Я подхожу и слышу голос Лены.
– И вы совершенно выздоровели? – спрашивает она женщину.
– Да, совершенно, – отвечает та.
– Профессор хочет посмотреть вас, – говорю я.
Старик отдает Лене журнал и встает.
И снова мы видим это страшное пятно теперь уже на голубоватом экране. Теперь оно движется и не кажется таким круглым, как на снимке. Профессор руками в перчатках из толстой резины двигает за экраном отца Лены.
– Нео, – говорит он, – бесспорно, нео.
Зажигается свет. Профессор встает и кладет руку на плечо отца Лены. Как они похожи друг на друга! Великолепная пара теннисистов – два сухих высоких старика.
– Ну, голубчик, я кладу вас к себе в отделение. В диагностическое отделение.
– Разве диагноз не ясен? – спрашивает отец.
– Еще не совсем ясен.
– Благодарю вас.
Профессор, а за ним все врачи уходят из рентгеновского кабинета.
Остаемся только мы с Борькой и отец Лены. Он одевается.
– Ну вот, – говорю я, – сам Метелицын вас будет лечить.

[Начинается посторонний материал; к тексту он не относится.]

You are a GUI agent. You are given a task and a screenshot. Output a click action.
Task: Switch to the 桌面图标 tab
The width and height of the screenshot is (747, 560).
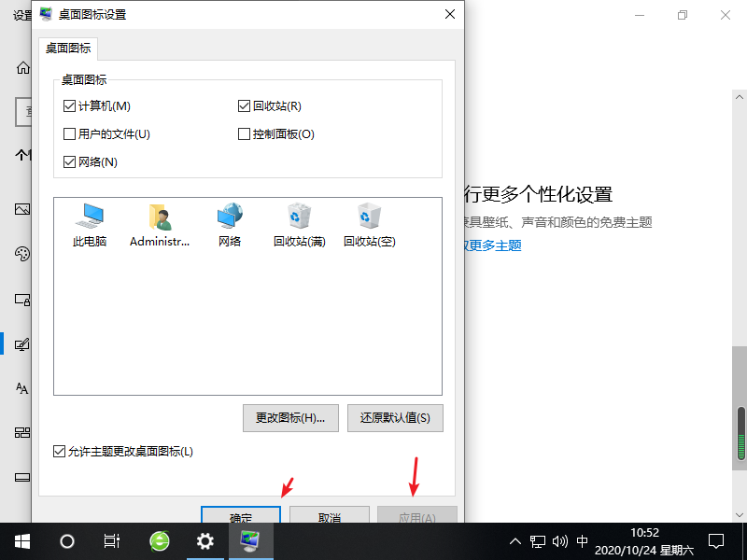click(x=68, y=49)

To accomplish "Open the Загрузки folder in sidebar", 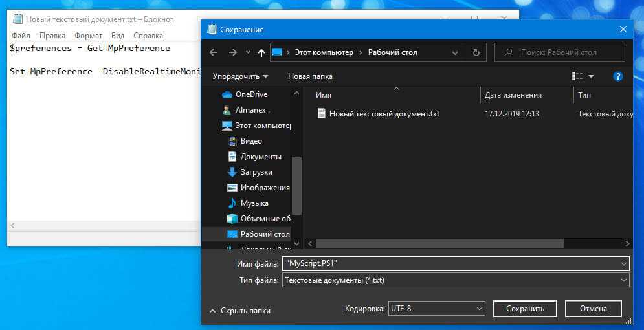I will click(x=256, y=172).
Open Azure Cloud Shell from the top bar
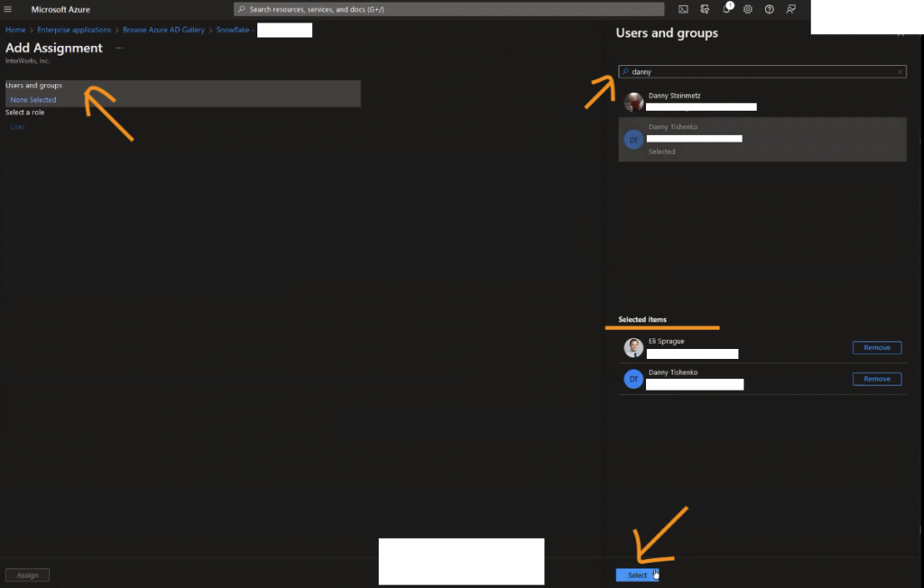924x588 pixels. tap(683, 9)
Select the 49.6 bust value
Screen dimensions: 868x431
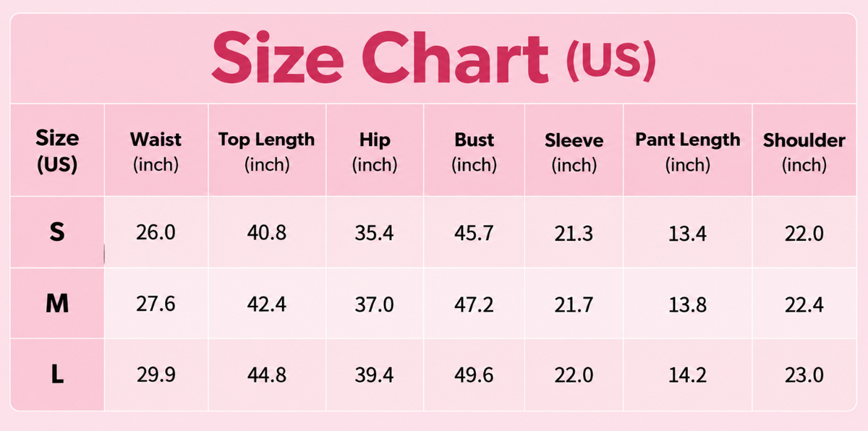475,375
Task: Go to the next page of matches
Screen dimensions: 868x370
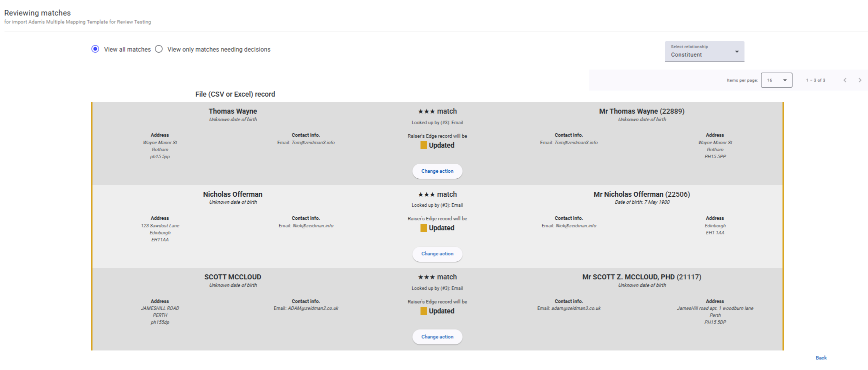Action: click(x=860, y=80)
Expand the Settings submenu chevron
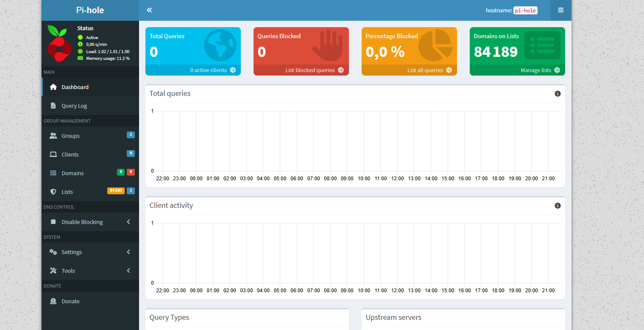 (128, 252)
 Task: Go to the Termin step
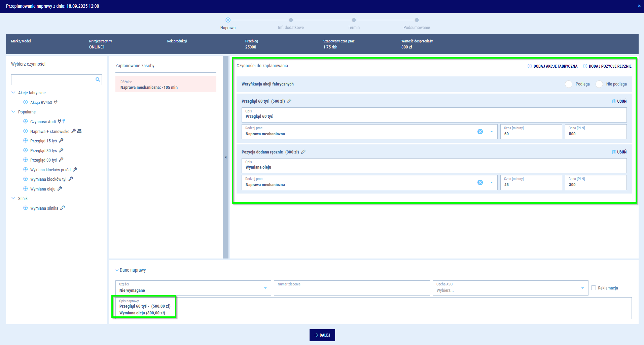tap(354, 20)
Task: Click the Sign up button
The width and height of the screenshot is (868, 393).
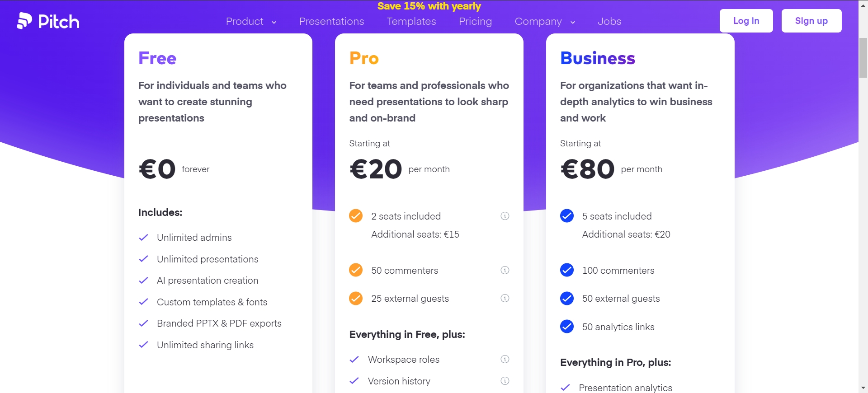Action: point(811,21)
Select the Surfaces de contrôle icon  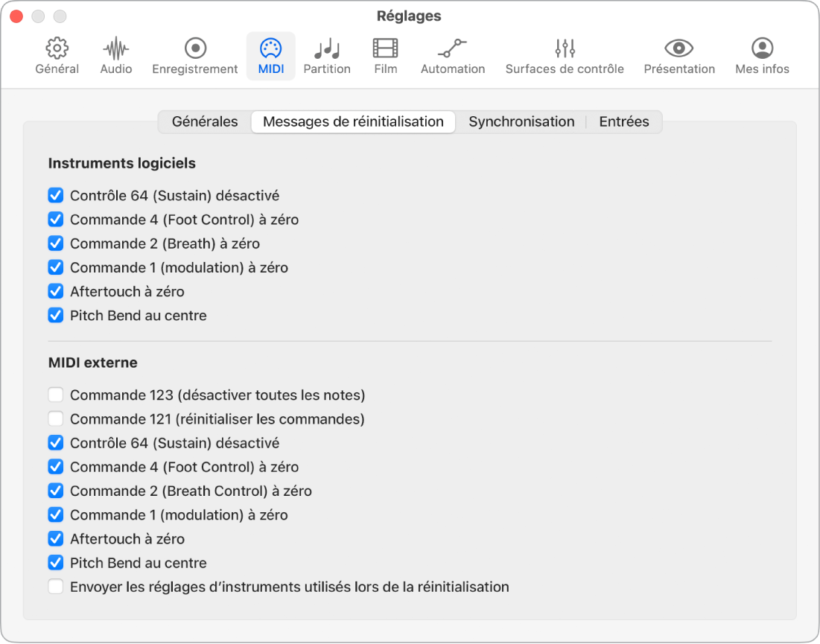[x=564, y=54]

– Оставьте, – глухо произносит старик. – Вы думаете, я не знаю, что такое нео? Это означает – новообразование.
– Ну и что же, – лепечу я, – что же из этого? Бывают и доброкачественные новообразования.

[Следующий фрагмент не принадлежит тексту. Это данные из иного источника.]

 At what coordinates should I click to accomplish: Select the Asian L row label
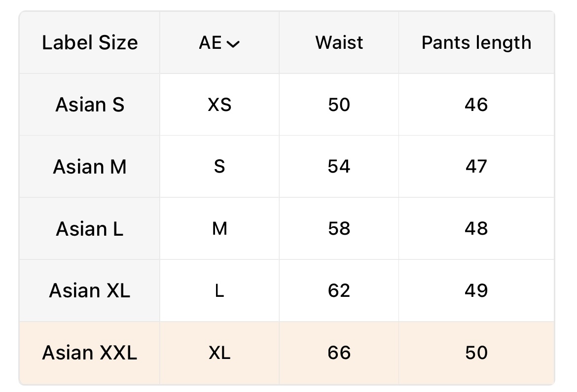click(x=90, y=229)
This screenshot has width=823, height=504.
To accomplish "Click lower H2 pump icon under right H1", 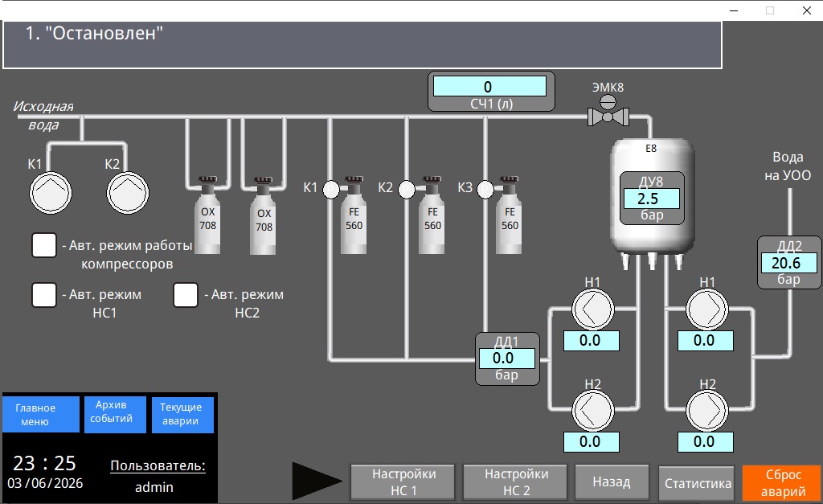I will click(707, 411).
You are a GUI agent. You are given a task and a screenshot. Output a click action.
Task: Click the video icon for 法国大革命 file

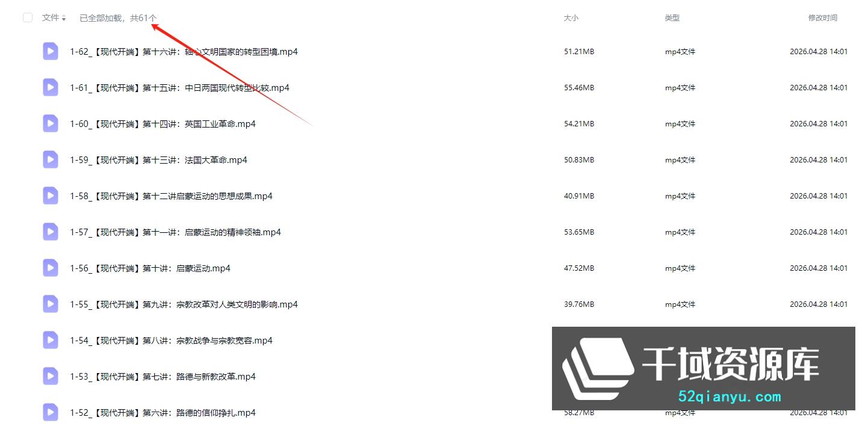[51, 160]
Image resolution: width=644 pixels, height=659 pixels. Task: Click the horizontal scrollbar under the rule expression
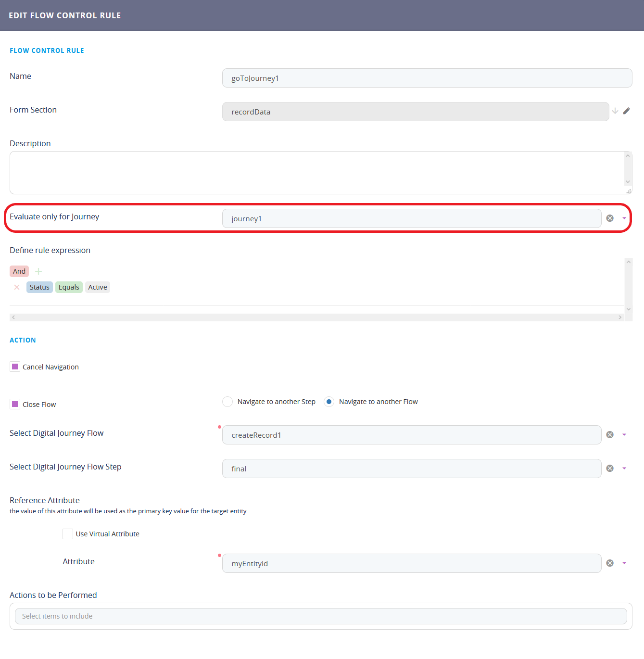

– Оставьте, – повторяет старик, застегивая верхнюю пуговицу рубашки и подтягивая галстук. – Вот что я вас прошу, Юра, – говорит он, – разберитесь с Леной. Не надо так, как сейчас. Лучше уж совсем не надо. Идет?
– Да-да, – говорю я, и мне становится стыдно оттого, что я даже не знаю его имени.

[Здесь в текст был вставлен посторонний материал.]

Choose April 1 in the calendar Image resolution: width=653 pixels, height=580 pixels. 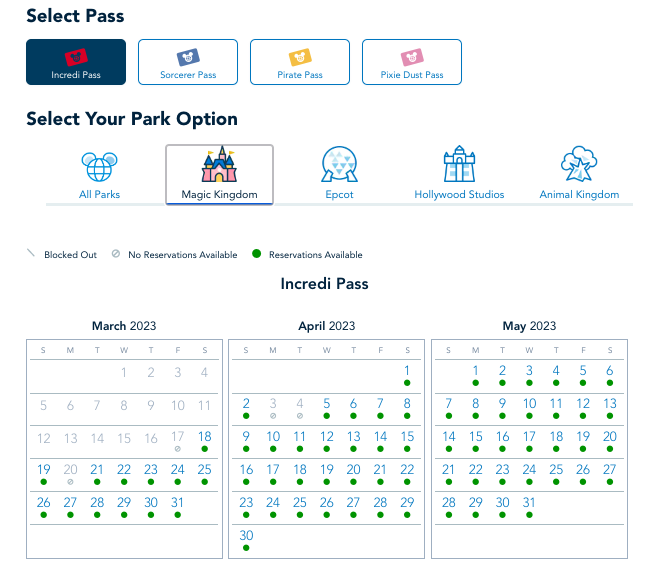click(407, 372)
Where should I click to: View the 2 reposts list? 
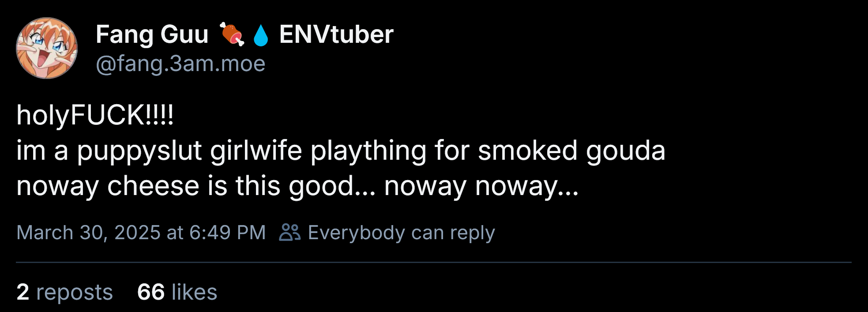tap(64, 292)
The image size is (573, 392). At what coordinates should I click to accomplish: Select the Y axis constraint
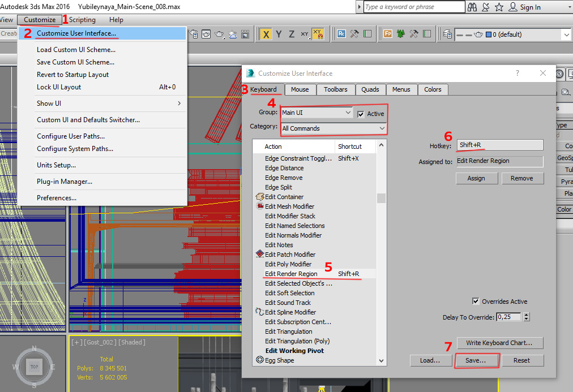[279, 34]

Я беру со стола записку Метелицына, и мы выходим в коридор.
Лена там ходит.
Прогуливается с выздоровевшей женщиной. Видимо, Лена совсем уже успокоилась. Весело улыбается при виде нас.
Я смотрю на ее нарочито растрепанные волосы и искусно подмазанные губы, и на туфельки-гвоздики», и на широкую юбку – на все, что раньше приводило меня в восторг, и все это кажется мне сейчас какой-то дикой чепухой.
Я вижу девушку, которая еще ничего не знает. Девушку, которая, оказывается, мне дорога.
– Спасибо, старик, – говорю я Борису.
Лена прощается с женщиной, и мы втроем спускаемся с лестницы.
– Леночка, Метелицын берет меня в свое отделение. Это большая удача.
– Чудесно! – говорит Лена. – Юрка, ты просто чудесно все устроил.
Да, как это я все чудесно устроил. Все хорошо, что хорошо кончается, – так, видимо, думает Лена.
Я вынимаю сигарету. Теперь я буду курить без передышки.
– Дайте сигарету, – шепчет мне на ухо старик. Я тайком сую ему пачку.
На улице продолжается солнечный ветреный день. На углу торгуют мороженым. Публика толпится возле автоматов с газированной водой. Тяжелый грузовик с прицепом везет бетонные плиты. Милиционер в голубой рубашке бегом пересекает улицу. Проходят туристы с непомерно огромными рюкзаками. Всюду на лотках масса клубники. Темно-красные горы клубники. Роскошные бомбочки с зелеными хвостиками и мятые ягоды. Лужицы красного сока. Черные пальцы продавщиц. Афиша летнего мюзик-холла. Парень прошел в потрясающей рубашке. Дзинь-дзинь – падают монетки. Кто-то целуется. Раскрытый в хохоте рот за стеклом телефонной будки.